__Data__.
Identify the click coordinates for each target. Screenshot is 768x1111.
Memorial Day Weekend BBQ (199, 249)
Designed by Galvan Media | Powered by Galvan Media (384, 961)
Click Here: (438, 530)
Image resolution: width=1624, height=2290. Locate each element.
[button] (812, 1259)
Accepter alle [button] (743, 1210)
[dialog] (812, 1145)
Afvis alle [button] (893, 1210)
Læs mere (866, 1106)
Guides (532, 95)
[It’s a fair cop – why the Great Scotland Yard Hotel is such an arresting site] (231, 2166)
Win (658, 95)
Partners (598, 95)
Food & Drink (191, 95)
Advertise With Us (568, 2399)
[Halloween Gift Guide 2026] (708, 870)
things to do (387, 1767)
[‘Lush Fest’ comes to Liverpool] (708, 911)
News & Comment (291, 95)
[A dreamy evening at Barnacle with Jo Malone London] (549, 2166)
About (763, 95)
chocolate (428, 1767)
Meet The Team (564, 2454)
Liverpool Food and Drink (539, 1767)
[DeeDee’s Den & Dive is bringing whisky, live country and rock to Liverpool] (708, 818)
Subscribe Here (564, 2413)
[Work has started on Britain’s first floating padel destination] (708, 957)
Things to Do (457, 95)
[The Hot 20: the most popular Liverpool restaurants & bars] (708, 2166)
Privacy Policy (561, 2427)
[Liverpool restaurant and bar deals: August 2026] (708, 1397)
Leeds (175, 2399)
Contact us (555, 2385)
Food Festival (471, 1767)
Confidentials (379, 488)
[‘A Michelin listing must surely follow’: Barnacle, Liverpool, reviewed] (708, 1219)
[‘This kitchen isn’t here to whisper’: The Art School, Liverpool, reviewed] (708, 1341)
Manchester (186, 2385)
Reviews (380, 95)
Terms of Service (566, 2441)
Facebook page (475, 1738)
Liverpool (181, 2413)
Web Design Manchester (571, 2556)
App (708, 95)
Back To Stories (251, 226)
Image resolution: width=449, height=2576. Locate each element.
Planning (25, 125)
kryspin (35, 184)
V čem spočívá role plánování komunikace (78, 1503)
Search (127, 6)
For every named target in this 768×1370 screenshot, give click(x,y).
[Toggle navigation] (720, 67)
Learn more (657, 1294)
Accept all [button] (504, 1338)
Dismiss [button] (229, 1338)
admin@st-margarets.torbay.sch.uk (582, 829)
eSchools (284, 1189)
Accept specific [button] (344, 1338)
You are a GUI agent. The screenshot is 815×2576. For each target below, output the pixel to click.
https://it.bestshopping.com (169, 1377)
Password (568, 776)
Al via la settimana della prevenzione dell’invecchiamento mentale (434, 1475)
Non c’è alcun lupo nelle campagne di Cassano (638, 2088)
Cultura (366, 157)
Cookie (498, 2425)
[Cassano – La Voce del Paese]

__The problem__. Lines from the one containing "Password (568, 776)" through the final line of the entries above are to be output exactly; omit all others.

__Output__.
Password (568, 776)
Al via la settimana della prevenzione dell’invecchiamento mentale (434, 1475)
Non c’è alcun lupo nelle campagne di Cassano (638, 2088)
Cultura (366, 157)
Cookie (498, 2425)
[Cassano – La Voce del Paese]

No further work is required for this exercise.